THE TASK –
Transcribe all the entries word for word, omitting any pictures they contain.

BEGIN RECORDED INFORMATION

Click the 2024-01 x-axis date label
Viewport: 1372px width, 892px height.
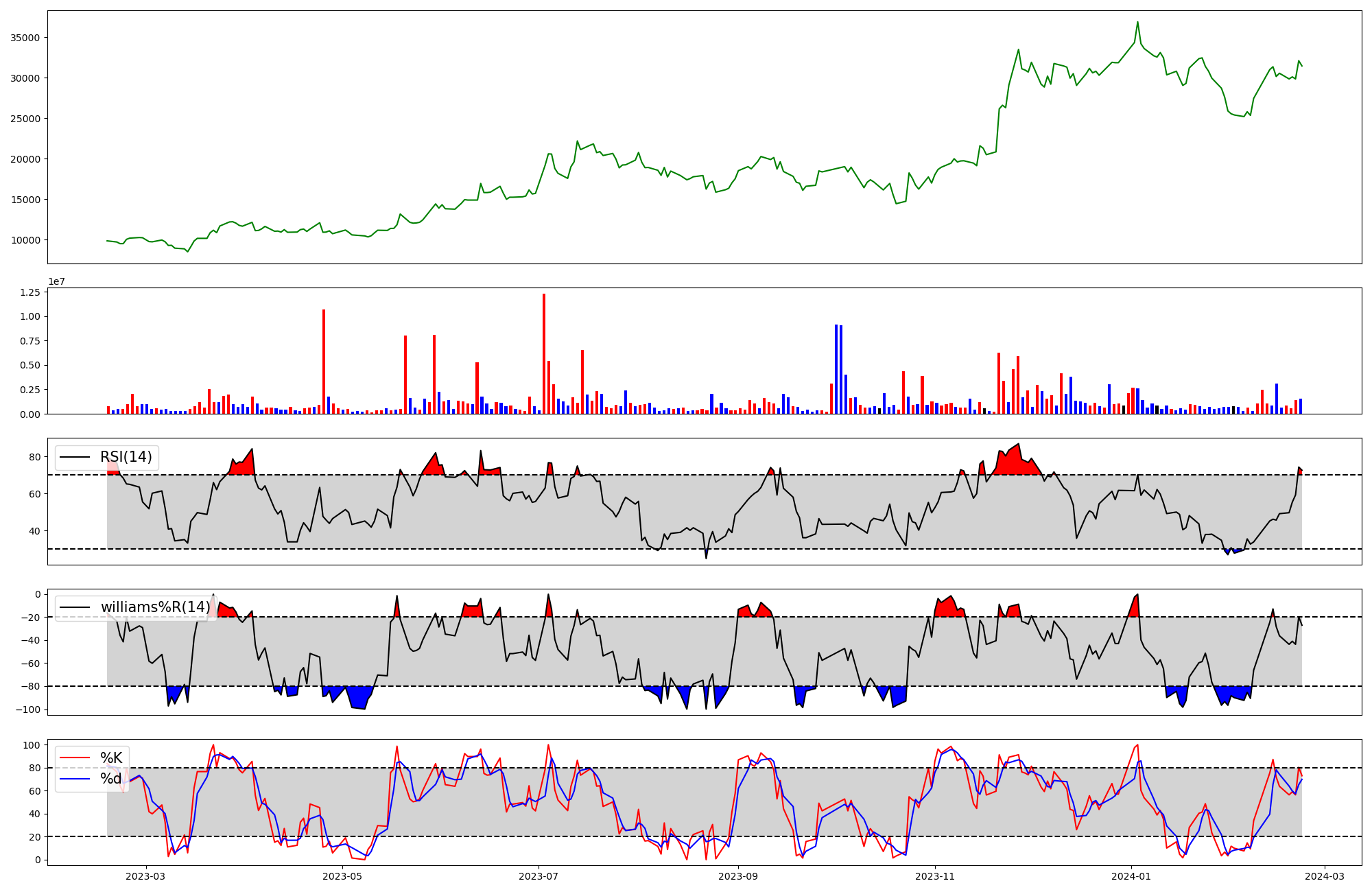1131,876
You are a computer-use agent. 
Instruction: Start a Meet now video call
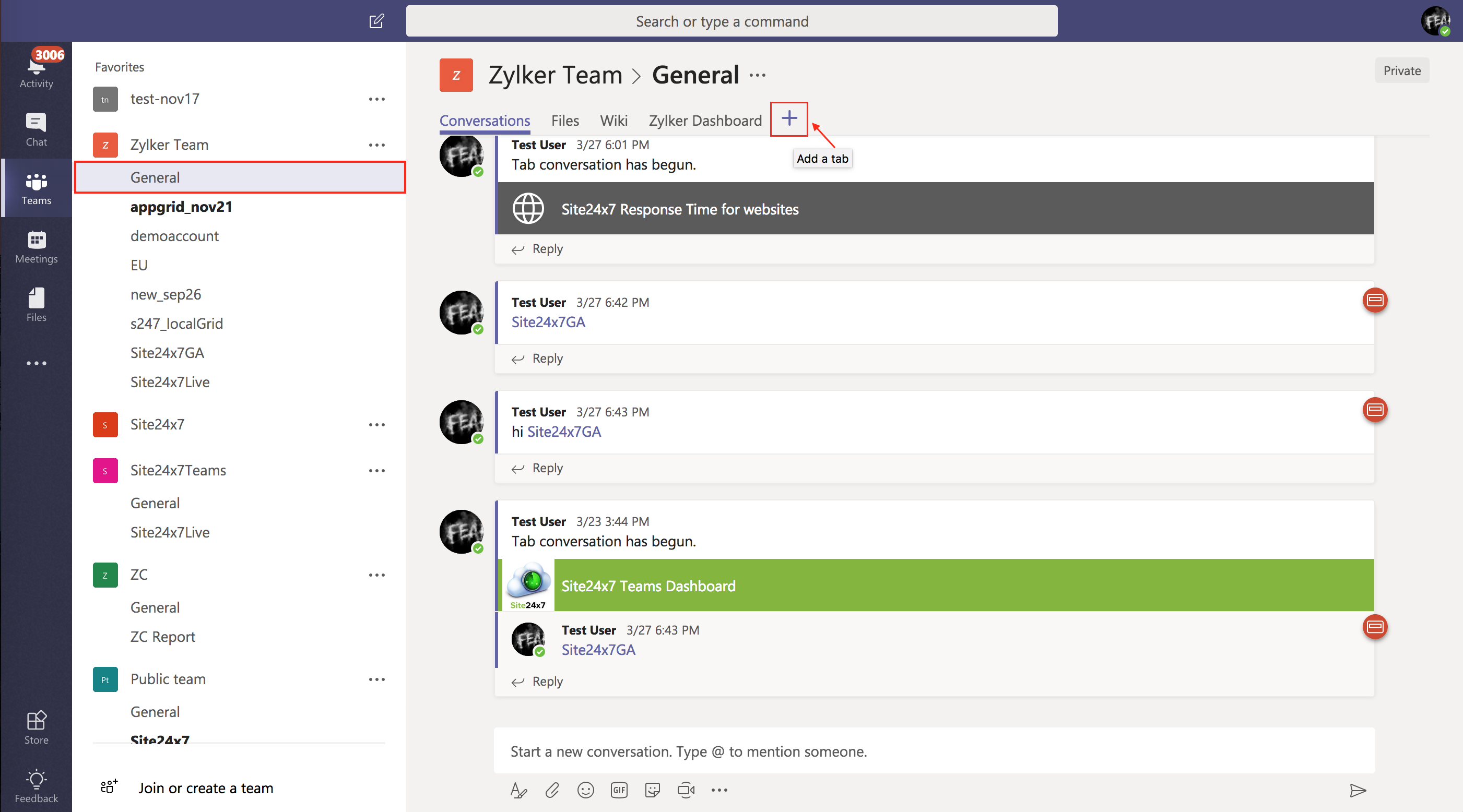click(686, 790)
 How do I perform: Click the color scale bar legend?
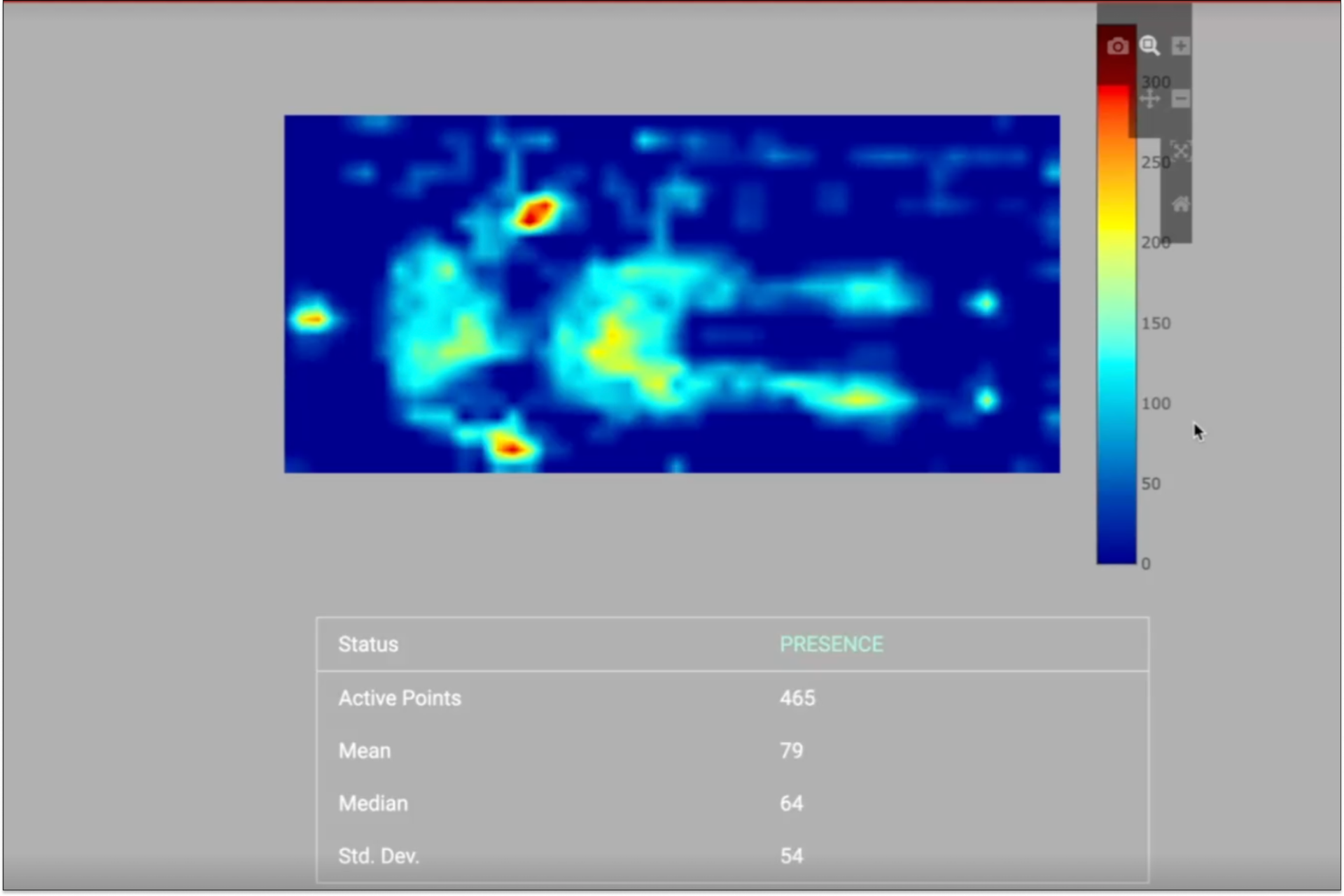[x=1116, y=350]
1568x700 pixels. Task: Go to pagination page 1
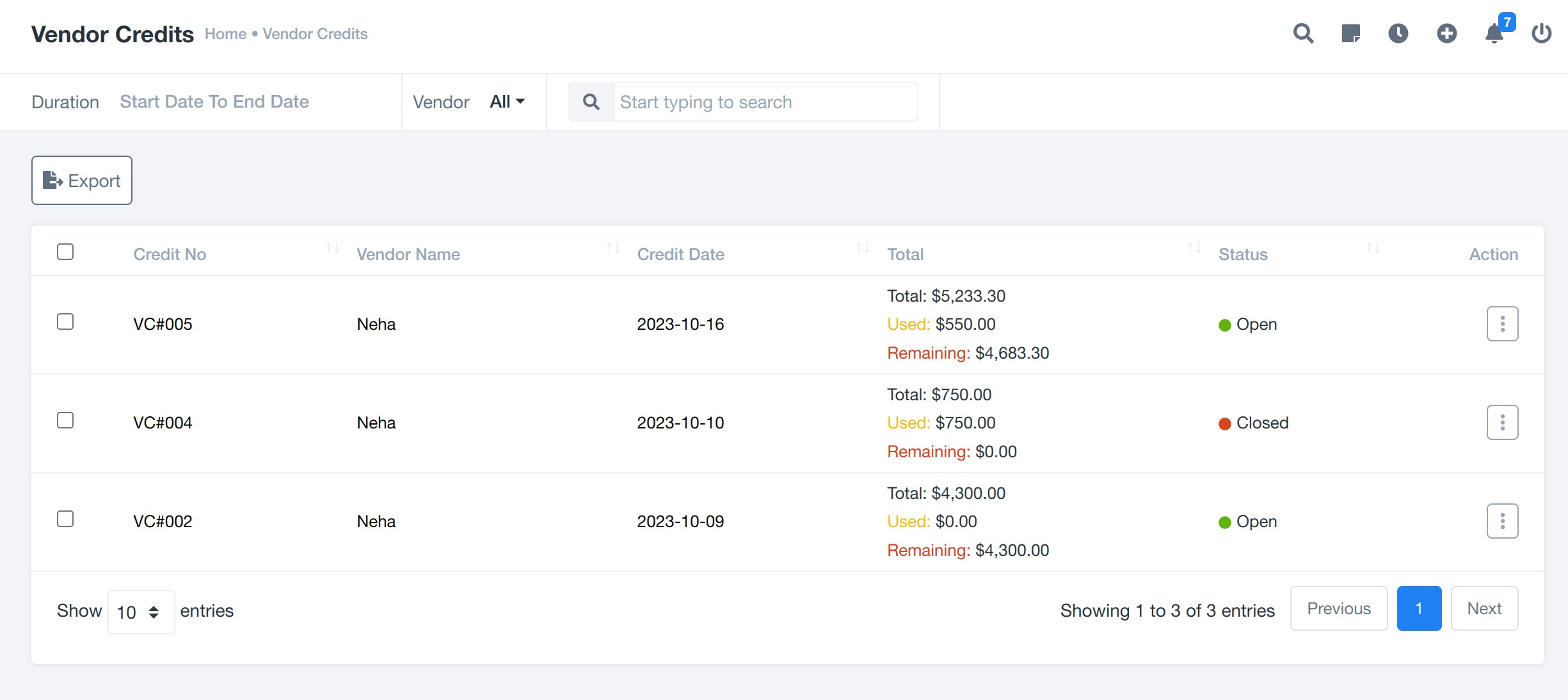pos(1419,608)
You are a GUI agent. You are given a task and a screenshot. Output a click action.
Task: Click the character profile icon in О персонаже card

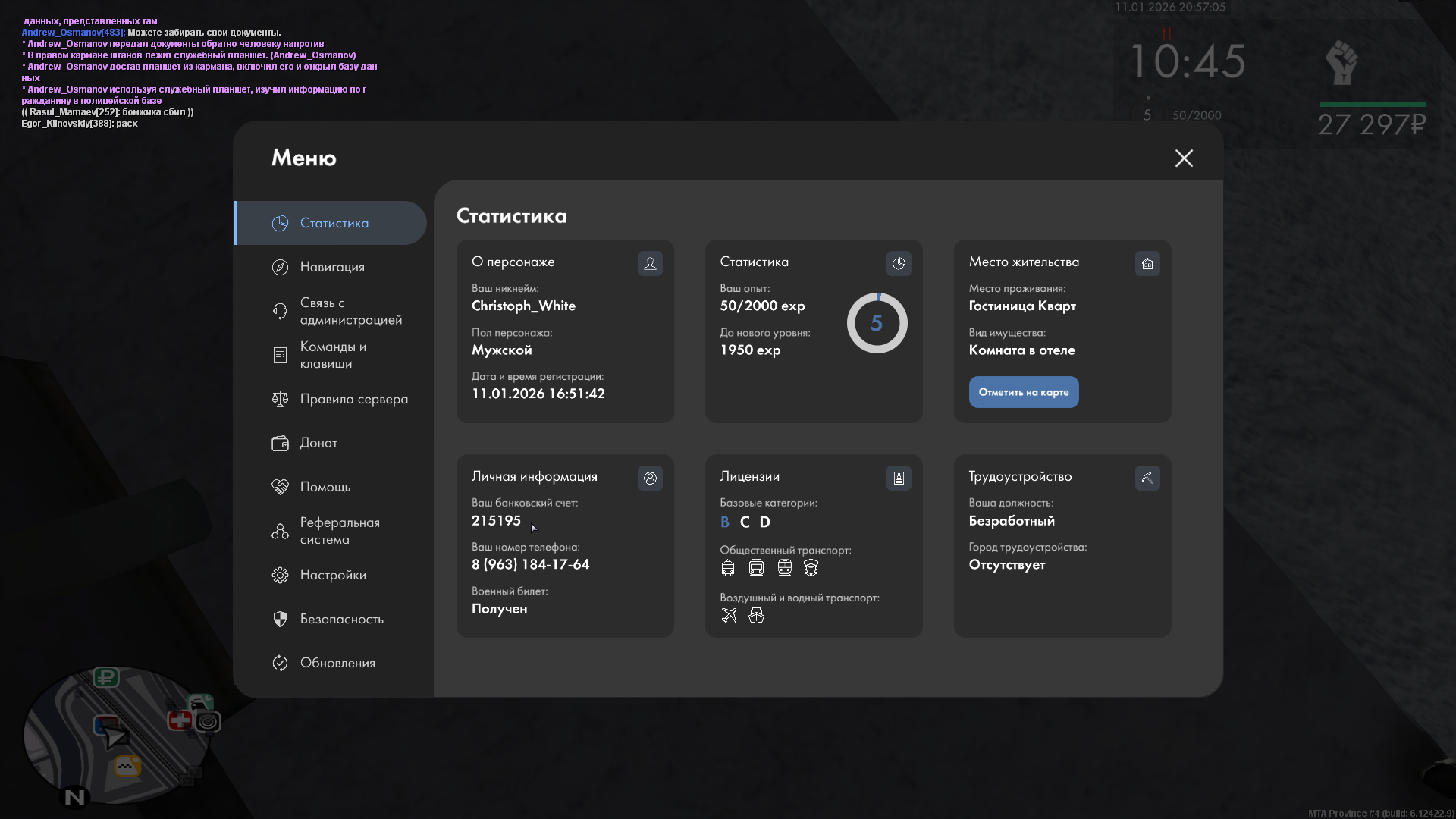[x=650, y=263]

END RECORDED INFORMATION

WRITTEN SOLUTION –
Click the 2024-01 x-axis date label
Viewport: 1372px width, 892px height.
1131,876
You are a computer-use agent. 
Instruction: Start a Meet now video call
click(686, 790)
 How do I perform: Click the color scale bar legend?
[x=1116, y=350]
1568x700 pixels. Task: Go to pagination page 1
pos(1419,608)
You are a GUI agent. You are given a task and a screenshot. Output a click action.
Task: Click the character profile icon in О персонаже card

[x=650, y=263]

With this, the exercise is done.